Instructions to follow = Rewrite every line of the entries below as a Markdown table with a Number column and a Line column, numbering each line in order and skipping blank lines.

Material shown =
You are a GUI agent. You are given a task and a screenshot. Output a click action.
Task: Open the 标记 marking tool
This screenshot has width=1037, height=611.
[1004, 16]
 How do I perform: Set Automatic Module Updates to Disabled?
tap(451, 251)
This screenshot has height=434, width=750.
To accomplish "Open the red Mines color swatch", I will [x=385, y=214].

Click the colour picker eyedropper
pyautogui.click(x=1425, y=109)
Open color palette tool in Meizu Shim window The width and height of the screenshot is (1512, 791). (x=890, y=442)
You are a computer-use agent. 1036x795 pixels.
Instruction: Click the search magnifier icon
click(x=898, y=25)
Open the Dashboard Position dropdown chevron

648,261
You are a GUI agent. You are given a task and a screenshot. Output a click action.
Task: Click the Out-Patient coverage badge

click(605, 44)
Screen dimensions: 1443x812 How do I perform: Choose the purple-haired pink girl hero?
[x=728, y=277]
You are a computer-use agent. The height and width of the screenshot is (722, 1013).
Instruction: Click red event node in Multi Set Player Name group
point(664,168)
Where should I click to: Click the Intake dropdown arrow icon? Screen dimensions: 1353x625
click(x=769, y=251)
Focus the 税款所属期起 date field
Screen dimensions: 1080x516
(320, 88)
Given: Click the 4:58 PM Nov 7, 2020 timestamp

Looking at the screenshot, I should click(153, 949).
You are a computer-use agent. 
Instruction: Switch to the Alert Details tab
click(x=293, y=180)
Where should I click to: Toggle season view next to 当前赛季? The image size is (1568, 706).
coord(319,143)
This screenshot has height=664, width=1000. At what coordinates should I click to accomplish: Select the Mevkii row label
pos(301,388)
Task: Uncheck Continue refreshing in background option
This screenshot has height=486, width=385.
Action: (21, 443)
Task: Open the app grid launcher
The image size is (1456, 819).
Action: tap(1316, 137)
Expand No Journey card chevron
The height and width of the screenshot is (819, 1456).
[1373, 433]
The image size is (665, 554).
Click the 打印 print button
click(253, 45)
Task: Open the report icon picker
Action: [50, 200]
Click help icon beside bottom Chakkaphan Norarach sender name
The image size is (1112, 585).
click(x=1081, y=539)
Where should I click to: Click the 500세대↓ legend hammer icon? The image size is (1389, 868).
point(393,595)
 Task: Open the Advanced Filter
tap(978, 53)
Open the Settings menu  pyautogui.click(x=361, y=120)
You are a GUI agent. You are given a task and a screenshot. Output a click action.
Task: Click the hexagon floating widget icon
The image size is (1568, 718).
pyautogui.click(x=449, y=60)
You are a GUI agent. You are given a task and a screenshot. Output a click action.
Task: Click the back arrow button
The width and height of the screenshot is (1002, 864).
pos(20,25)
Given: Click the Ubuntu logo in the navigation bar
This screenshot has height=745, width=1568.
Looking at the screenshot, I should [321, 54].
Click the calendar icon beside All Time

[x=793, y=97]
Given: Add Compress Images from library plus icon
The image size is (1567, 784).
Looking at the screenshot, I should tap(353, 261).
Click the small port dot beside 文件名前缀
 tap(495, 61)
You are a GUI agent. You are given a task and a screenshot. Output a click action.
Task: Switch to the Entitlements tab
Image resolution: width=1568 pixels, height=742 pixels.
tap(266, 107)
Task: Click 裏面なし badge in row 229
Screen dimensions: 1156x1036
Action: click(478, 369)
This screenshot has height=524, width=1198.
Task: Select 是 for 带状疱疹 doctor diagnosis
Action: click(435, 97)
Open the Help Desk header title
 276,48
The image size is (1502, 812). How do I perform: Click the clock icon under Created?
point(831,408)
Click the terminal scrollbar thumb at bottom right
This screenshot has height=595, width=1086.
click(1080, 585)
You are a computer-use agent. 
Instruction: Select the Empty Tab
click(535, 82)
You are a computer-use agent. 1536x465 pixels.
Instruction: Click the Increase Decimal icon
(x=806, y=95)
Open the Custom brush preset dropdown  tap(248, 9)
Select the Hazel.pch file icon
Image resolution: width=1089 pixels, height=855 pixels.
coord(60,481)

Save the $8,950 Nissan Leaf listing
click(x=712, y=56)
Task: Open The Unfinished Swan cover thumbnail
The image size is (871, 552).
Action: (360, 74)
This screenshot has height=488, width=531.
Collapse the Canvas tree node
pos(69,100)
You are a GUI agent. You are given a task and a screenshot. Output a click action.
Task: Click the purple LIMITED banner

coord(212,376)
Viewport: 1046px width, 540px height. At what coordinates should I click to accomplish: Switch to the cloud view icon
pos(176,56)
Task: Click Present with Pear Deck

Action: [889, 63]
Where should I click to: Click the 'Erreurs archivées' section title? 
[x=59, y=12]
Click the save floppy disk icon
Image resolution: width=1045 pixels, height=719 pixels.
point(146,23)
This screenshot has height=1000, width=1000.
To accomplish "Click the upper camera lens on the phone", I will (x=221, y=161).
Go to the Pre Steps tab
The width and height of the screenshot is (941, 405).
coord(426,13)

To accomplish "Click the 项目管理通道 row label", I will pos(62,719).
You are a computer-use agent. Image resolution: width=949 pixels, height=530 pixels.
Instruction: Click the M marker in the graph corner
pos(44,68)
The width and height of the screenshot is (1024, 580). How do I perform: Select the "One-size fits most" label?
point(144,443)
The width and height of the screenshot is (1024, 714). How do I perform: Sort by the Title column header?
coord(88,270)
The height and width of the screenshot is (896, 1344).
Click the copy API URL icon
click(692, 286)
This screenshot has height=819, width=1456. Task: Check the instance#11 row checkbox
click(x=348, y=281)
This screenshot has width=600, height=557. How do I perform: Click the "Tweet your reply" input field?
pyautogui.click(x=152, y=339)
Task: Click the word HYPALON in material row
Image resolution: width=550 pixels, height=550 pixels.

Reply to the exercise =
| Number | Line |
|---|---|
| 1 | You are a GUI agent. You are given a task and a screenshot. Output a click action. |
| 2 | Task: Open the 标记 marking tool |
| 3 | This screenshot has width=1037, height=611. |
| 4 | [1004, 16] |
| 5 |  How do I perform: Set Automatic Module Updates to Disabled? |
| 6 | tap(451, 251) |
| 7 | This screenshot has height=434, width=750. |
| 8 | To accomplish "Open the red Mines color swatch", I will [x=385, y=214]. |
| 9 | Click the colour picker eyedropper |
| 10 | pyautogui.click(x=1425, y=109) |
| 11 | Open color palette tool in Meizu Shim window The width and height of the screenshot is (1512, 791). (x=890, y=442) |
| 12 | You are a computer-use agent. 1036x795 pixels. |
| 13 | Instruction: Click the search magnifier icon |
| 14 | click(x=898, y=25) |
| 15 | Open the Dashboard Position dropdown chevron |
| 16 | 648,261 |
| 17 | You are a GUI agent. You are given a task and a screenshot. Output a click action. |
| 18 | Task: Click the Out-Patient coverage badge |
| 19 | click(605, 44) |
| 20 | Screen dimensions: 1443x812 How do I perform: Choose the purple-haired pink girl hero? |
| 21 | [x=728, y=277] |
| 22 | You are a computer-use agent. The height and width of the screenshot is (722, 1013). |
| 23 | Instruction: Click red event node in Multi Set Player Name group |
| 24 | point(664,168) |
| 25 | Where should I click to: Click the Intake dropdown arrow icon? Screen dimensions: 1353x625 |
| 26 | click(x=769, y=251) |
| 27 | Focus the 税款所属期起 date field |
| 28 | Screen dimensions: 1080x516 |
| 29 | (320, 88) |
| 30 | Given: Click the 4:58 PM Nov 7, 2020 timestamp |
| 31 | Looking at the screenshot, I should click(153, 949). |
| 32 | You are a computer-use agent.  |
| 33 | Instruction: Switch to the Alert Details tab |
| 34 | click(x=293, y=180) |
| 35 | Where should I click to: Toggle season view next to 当前赛季? The image size is (1568, 706). |
| 36 | coord(319,143) |
| 37 | This screenshot has height=664, width=1000. At what coordinates should I click to accomplish: Select the Mevkii row label |
| 38 | pos(301,388) |
| 39 | Task: Uncheck Continue refreshing in background option |
| 40 | This screenshot has height=486, width=385. |
| 41 | Action: (21, 443) |
| 42 | Task: Open the app grid launcher |
| 43 | The image size is (1456, 819). |
| 44 | Action: tap(1316, 137) |
| 45 | Expand No Journey card chevron |
| 46 | The height and width of the screenshot is (819, 1456). |
| 47 | [1373, 433] |
| 48 | The image size is (665, 554). |
| 49 | Click the 打印 print button |
| 50 | click(253, 45) |
| 51 | Task: Open the report icon picker |
| 52 | Action: [50, 200] |
| 53 | Click help icon beside bottom Chakkaphan Norarach sender name |
| 54 | The image size is (1112, 585). |
| 55 | click(x=1081, y=539) |
| 56 | Where should I click to: Click the 500세대↓ legend hammer icon? The image size is (1389, 868). |
| 57 | point(393,595) |
| 58 |  Task: Open the Advanced Filter |
| 59 | tap(978, 53) |
| 60 | Open the Settings menu  pyautogui.click(x=361, y=120) |
| 61 | You are a GUI agent. You are given a task and a screenshot. Output a click action. |
| 62 | Task: Click the hexagon floating widget icon |
| 63 | The image size is (1568, 718). |
| 64 | pyautogui.click(x=449, y=60) |
| 65 | You are a GUI agent. You are given a task and a screenshot. Output a click action. |
| 66 | Task: Click the back arrow button |
| 67 | The width and height of the screenshot is (1002, 864). |
| 68 | pos(20,25) |
| 69 | Given: Click the Ubuntu logo in the navigation bar |
| 70 | This screenshot has height=745, width=1568. |
| 71 | Looking at the screenshot, I should [321, 54]. |
| 72 | Click the calendar icon beside All Time |
| 73 | [x=793, y=97] |
| 74 | Given: Add Compress Images from library plus icon |
| 75 | The image size is (1567, 784). |
| 76 | Looking at the screenshot, I should tap(353, 261). |
| 77 | Click the small port dot beside 文件名前缀 |
| 78 |  tap(495, 61) |
| 79 | You are a GUI agent. You are given a task and a screenshot. Output a click action. |
| 80 | Task: Switch to the Entitlements tab |
| 81 | Image resolution: width=1568 pixels, height=742 pixels. |
| 82 | tap(266, 107) |
| 83 | Task: Click 裏面なし badge in row 229 |
| 84 | Screen dimensions: 1156x1036 |
| 85 | Action: click(478, 369) |
| 86 | This screenshot has height=524, width=1198. |
| 87 | Task: Select 是 for 带状疱疹 doctor diagnosis |
| 88 | Action: click(435, 97) |
| 89 | Open the Help Desk header title |
| 90 |  276,48 |
| 91 | The image size is (1502, 812). How do I perform: Click the clock icon under Created? |
| 92 | point(831,408) |
| 93 | Click the terminal scrollbar thumb at bottom right |
| 94 | This screenshot has height=595, width=1086. |
| 95 | click(1080, 585) |
| 96 | You are a computer-use agent.  |
| 97 | Instruction: Select the Empty Tab |
| 98 | click(535, 82) |
| 99 | You are a computer-use agent. 1536x465 pixels. |
| 100 | Instruction: Click the Increase Decimal icon |
| 101 | (x=806, y=95) |
| 102 | Open the Custom brush preset dropdown  tap(248, 9) |
| 103 | Select the Hazel.pch file icon |
| 104 | Image resolution: width=1089 pixels, height=855 pixels. |
| 105 | coord(60,481) |
| 106 | Save the $8,950 Nissan Leaf listing |
| 107 | click(x=712, y=56) |
| 108 | Task: Open The Unfinished Swan cover thumbnail |
| 109 | The image size is (871, 552). |
| 110 | Action: (360, 74) |
| 111 | This screenshot has height=488, width=531. |
| 112 | Collapse the Canvas tree node |
| 113 | pos(69,100) |
| 114 | You are a GUI agent. You are given a task and a screenshot. Output a click action. |
| 115 | Task: Click the purple LIMITED banner |
| 116 | coord(212,376) |
| 117 | Viewport: 1046px width, 540px height. At what coordinates should I click to accomplish: Switch to the cloud view icon |
| 118 | pos(176,56) |
| 119 | Task: Click Present with Pear Deck |
| 120 | Action: [889, 63] |
| 121 | Where should I click to: Click the 'Erreurs archivées' section title?  |
| 122 | [x=59, y=12] |
| 123 | Click the save floppy disk icon |
| 124 | Image resolution: width=1045 pixels, height=719 pixels. |
| 125 | point(146,23) |
| 126 | This screenshot has height=1000, width=1000. |
| 127 | To accomplish "Click the upper camera lens on the phone", I will (x=221, y=161). |
| 128 | Go to the Pre Steps tab |
| 129 | The width and height of the screenshot is (941, 405). |
| 130 | coord(426,13) |
| 131 | To accomplish "Click the 项目管理通道 row label", I will pos(62,719). |
| 132 | You are a computer-use agent. Image resolution: width=949 pixels, height=530 pixels. |
| 133 | Instruction: Click the M marker in the graph corner |
| 134 | pos(44,68) |
| 135 | The width and height of the screenshot is (1024, 580). How do I perform: Select the "One-size fits most" label? |
| 136 | point(144,443) |
| 137 | The width and height of the screenshot is (1024, 714). How do I perform: Sort by the Title column header? |
| 138 | coord(88,270) |
| 139 | The height and width of the screenshot is (896, 1344). |
| 140 | Click the copy API URL icon |
| 141 | click(692, 286) |
| 142 | This screenshot has height=819, width=1456. Task: Check the instance#11 row checkbox |
| 143 | click(x=348, y=281) |
| 144 | This screenshot has width=600, height=557. How do I perform: Click the "Tweet your reply" input field? |
| 145 | pyautogui.click(x=152, y=339) |
| 146 | Task: Click the word HYPALON in material row |
| 147 | Image resolution: width=550 pixels, height=550 pixels. |